In the first year of the official rebuild of the Flames, after the 2013 trades of former captain Jarome Iginla and defenseman Jay Boumeester, Hartley’s squad currently finds themselves placed 13th out of the 14 team Western Conference. Yet the Flames, by all accounts, have exceeded expectations this year. In a coaching anomaly, Hartley has had heaps of praise directed his way despite his team being near the bottom of the pack.
The Flames were expected to be the worst team in the NHL this season. Actually, they were expected to be the worst team in the NHL by quite a distance this season. Add to the fact the team has been ravaged by injuries with significant periods of time being spent on the sidelines by captain Mark Giordano, Sean Monahan, Michael Cammalleri, Jiri Hudler, Curtis Glencross and the list can go on. If any team could get a pass for mailing it in this season, it is this one. This is exactly why Hartley should be back — they’ve competed.

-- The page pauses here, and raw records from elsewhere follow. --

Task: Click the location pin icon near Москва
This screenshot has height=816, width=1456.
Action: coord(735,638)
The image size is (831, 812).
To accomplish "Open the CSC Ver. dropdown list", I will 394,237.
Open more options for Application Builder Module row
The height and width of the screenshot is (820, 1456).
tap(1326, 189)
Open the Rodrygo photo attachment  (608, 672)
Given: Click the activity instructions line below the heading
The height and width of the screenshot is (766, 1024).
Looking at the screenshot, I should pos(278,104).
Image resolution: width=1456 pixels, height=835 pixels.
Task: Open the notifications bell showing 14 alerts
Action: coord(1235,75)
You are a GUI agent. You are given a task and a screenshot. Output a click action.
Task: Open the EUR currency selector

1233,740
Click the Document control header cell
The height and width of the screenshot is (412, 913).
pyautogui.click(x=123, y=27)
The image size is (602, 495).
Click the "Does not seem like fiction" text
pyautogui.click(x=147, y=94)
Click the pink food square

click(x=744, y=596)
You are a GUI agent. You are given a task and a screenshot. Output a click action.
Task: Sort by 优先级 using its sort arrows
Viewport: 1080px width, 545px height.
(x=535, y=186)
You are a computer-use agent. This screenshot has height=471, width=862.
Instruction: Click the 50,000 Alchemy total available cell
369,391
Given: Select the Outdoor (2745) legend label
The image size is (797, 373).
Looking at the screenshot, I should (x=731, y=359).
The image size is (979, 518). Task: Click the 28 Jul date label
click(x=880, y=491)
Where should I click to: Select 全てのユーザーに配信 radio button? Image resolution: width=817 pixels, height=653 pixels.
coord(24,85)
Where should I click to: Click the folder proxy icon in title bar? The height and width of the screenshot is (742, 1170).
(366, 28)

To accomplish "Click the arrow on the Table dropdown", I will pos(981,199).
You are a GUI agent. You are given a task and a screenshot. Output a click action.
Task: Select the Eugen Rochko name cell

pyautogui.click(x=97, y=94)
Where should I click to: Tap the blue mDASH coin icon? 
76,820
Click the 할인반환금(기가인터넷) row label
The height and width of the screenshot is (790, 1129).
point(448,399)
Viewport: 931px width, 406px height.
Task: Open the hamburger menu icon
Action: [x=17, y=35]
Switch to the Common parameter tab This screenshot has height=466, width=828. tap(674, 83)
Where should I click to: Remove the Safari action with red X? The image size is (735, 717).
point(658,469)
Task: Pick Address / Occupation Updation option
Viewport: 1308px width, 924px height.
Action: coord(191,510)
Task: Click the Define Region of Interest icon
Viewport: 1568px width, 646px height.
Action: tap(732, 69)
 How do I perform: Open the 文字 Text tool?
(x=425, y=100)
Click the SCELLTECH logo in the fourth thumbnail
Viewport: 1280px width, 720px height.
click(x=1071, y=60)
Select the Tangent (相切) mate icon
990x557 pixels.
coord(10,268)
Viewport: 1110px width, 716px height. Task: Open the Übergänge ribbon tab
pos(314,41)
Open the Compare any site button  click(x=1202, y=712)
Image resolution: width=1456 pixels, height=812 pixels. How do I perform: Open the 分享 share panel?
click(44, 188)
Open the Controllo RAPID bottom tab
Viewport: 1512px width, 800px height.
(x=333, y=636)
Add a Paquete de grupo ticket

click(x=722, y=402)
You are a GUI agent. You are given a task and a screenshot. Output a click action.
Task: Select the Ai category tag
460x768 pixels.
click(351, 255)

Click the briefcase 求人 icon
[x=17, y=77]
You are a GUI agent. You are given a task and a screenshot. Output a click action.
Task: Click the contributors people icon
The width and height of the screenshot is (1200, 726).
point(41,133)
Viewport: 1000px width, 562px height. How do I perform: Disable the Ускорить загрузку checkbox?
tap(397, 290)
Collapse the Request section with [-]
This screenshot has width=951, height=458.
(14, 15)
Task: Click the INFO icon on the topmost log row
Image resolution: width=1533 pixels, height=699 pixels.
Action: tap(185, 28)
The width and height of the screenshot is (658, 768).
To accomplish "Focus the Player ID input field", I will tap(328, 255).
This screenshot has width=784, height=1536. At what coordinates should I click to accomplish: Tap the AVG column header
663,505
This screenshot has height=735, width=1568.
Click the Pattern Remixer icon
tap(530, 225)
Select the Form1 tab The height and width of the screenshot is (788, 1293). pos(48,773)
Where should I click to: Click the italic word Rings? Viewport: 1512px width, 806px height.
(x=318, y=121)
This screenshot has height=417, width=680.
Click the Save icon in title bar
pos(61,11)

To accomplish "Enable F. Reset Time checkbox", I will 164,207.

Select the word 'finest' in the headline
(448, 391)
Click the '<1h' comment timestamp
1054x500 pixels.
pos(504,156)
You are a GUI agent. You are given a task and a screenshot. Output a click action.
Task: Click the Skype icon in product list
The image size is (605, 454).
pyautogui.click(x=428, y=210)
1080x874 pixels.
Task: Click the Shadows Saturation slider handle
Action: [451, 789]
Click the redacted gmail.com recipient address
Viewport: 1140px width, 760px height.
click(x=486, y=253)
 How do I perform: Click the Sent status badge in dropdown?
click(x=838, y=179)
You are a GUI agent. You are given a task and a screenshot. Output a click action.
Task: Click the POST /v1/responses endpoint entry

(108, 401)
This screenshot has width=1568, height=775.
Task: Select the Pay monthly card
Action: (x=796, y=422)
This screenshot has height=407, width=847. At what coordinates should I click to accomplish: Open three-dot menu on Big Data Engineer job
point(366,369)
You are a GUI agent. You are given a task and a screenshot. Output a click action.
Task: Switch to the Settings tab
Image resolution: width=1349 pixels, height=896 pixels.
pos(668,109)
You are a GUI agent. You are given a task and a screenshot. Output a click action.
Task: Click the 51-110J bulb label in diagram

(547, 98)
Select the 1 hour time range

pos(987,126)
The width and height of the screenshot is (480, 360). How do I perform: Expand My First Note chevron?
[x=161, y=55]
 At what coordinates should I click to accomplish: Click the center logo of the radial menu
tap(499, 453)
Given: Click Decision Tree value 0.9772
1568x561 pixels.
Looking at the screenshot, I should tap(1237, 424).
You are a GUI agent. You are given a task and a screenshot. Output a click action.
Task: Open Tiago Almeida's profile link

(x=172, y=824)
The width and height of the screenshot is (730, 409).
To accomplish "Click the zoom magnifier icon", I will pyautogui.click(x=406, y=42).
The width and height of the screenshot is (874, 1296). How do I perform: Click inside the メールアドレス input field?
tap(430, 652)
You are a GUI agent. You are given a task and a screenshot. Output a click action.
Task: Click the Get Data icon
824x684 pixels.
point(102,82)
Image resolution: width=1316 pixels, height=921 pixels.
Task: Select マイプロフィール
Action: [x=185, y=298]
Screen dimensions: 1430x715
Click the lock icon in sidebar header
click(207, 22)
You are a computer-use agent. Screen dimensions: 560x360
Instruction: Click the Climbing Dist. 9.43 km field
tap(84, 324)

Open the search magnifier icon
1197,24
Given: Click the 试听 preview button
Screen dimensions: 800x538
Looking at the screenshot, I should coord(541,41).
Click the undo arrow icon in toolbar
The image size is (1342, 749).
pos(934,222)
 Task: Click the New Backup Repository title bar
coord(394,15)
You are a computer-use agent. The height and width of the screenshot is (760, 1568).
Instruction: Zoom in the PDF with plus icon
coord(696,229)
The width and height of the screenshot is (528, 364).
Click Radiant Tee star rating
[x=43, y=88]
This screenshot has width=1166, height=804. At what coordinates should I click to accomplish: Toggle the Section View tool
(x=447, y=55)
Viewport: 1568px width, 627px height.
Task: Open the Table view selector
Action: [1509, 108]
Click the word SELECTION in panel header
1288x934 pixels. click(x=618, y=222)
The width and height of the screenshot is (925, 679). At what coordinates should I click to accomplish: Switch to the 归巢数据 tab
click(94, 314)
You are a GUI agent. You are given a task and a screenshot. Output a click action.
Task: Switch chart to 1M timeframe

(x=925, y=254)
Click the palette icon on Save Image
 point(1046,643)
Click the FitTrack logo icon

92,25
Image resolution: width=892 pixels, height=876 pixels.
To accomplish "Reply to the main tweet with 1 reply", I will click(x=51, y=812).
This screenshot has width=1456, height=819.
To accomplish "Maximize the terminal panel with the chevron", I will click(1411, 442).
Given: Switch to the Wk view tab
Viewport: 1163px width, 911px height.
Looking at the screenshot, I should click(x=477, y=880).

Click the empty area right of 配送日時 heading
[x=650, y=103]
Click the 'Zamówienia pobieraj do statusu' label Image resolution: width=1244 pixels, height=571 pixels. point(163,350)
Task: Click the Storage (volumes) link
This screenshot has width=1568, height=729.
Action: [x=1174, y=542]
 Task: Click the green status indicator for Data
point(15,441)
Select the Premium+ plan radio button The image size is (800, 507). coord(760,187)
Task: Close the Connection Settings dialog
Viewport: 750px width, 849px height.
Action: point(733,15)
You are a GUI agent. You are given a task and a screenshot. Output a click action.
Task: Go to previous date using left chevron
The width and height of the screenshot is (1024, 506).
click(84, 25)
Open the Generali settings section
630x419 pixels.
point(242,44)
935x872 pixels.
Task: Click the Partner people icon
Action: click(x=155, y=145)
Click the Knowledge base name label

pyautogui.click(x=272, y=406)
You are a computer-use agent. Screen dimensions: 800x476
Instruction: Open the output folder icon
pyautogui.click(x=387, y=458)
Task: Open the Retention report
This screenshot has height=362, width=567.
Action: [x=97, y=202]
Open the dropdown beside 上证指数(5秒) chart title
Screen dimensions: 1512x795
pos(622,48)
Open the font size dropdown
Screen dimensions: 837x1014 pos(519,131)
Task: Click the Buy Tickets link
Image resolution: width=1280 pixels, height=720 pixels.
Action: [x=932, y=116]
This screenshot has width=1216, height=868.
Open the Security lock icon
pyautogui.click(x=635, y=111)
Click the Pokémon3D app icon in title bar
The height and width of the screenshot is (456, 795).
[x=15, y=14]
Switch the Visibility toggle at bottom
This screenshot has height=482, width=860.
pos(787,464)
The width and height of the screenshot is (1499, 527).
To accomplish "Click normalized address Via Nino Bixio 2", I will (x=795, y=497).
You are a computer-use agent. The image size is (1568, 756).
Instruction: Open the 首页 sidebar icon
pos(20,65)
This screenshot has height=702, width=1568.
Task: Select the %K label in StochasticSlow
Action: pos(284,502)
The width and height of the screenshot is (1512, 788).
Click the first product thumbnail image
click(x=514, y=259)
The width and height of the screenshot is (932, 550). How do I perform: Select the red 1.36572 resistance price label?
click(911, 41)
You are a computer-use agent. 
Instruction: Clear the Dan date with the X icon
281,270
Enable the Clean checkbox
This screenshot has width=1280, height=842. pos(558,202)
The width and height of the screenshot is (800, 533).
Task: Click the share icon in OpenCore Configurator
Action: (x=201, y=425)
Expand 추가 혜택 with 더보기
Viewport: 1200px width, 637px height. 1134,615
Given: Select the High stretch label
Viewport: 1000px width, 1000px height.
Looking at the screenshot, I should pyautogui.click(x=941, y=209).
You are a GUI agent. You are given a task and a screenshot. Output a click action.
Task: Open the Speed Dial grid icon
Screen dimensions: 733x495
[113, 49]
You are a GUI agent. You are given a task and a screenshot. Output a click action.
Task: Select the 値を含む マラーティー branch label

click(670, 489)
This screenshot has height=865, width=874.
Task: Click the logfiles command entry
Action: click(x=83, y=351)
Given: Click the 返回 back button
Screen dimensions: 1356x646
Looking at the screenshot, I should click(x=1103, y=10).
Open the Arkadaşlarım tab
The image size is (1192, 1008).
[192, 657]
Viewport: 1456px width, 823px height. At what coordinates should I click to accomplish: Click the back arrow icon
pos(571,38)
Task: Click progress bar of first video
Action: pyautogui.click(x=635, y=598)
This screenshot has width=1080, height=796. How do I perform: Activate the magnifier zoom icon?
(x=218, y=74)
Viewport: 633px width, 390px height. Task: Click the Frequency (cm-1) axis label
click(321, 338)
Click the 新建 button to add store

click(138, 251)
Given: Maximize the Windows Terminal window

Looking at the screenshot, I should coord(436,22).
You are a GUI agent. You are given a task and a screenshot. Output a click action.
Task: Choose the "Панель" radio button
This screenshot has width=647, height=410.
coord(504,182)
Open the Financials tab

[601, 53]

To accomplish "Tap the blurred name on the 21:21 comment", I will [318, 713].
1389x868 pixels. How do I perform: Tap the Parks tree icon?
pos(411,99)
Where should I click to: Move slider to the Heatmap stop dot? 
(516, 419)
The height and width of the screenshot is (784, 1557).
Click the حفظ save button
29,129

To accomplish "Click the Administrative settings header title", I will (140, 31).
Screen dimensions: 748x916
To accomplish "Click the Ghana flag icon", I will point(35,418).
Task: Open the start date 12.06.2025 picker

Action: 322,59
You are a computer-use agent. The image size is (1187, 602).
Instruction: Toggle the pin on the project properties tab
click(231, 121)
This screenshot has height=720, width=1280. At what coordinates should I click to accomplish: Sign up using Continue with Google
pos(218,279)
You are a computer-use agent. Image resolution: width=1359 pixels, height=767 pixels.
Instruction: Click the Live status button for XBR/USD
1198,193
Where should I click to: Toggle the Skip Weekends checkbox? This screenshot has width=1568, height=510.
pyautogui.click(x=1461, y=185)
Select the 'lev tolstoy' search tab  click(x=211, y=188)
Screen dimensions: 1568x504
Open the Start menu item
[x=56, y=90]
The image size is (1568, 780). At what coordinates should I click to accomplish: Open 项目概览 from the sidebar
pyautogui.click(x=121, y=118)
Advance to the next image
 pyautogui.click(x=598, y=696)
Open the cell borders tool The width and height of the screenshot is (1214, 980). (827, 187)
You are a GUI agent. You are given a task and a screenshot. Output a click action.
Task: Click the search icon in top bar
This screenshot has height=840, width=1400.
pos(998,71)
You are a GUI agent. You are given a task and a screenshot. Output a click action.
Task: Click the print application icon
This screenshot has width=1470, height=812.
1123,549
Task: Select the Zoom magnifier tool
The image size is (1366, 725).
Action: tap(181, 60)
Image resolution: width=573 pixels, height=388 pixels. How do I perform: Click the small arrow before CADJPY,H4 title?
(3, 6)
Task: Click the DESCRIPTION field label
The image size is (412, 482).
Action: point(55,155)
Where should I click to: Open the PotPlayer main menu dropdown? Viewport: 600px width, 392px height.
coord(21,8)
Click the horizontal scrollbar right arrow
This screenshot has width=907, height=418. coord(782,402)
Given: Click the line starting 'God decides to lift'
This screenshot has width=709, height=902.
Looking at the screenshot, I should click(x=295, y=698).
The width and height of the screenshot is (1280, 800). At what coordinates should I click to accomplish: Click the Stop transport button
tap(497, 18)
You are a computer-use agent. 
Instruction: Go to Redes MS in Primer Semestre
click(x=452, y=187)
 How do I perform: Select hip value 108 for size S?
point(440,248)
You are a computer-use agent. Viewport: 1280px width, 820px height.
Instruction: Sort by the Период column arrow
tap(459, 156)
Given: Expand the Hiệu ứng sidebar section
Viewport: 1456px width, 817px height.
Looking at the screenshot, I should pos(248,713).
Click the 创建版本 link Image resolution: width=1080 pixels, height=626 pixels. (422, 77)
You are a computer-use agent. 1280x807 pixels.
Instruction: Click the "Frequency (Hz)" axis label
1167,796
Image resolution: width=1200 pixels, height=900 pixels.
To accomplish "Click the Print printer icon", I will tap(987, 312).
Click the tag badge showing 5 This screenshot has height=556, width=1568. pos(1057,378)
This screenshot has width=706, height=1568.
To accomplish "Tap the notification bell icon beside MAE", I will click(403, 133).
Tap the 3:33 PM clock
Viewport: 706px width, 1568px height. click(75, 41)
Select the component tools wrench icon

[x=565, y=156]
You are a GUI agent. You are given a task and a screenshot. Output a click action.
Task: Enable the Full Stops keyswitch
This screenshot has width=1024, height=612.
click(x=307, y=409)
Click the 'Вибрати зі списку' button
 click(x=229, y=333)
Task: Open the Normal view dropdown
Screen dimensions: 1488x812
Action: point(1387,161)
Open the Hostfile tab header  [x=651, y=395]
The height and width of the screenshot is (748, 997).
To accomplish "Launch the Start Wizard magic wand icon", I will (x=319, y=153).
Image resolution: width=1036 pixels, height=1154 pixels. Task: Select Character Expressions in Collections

Hartley has done a tremendous job at maximizing the talent he has been allotted to coach. Despite being hired by Jay Feaster, the previous general manager, Hartley and Brian Burke, the current president of hockey operations and acting general manager, appear to be on the same page as far as what needs to be done to ensure things are on the right track in Calgary. That in itself is a big victory for Hartley as most executives in Burke’s position like to bring in ”their guy”. Hartley was Feaster’s guy, but he is now Burke’s guy.
Hartley’s current contract, set to run through the 2014-15 season, is ideal for Flames management as well. It is widely known that you can get the most out of people as they seek to earn their next contract/pay day. Sure, it would be nice for Hartley if the Flames management rewarded him by adding another year to his current contract so he could have a little job security. Would it be the most productive thing to do in this situation, though? No.
However, there is something that can be done that would be beneficial to both the Flames’ players and coach; announce that Hartley will be back next season. Clearly, the players respond to his counsel and respect his voice. In a rare coaching feat, especially in this day and age of the pampered athlete, Hartley has a young team where no outward signs of disrespect or unrest are expressed to the public by his players; there is no drama following a certain player that the media can chide at.
Coach Hartley absolutely deserves the backing of Flames management, and in a timely manner, heading into the 2014-15 season.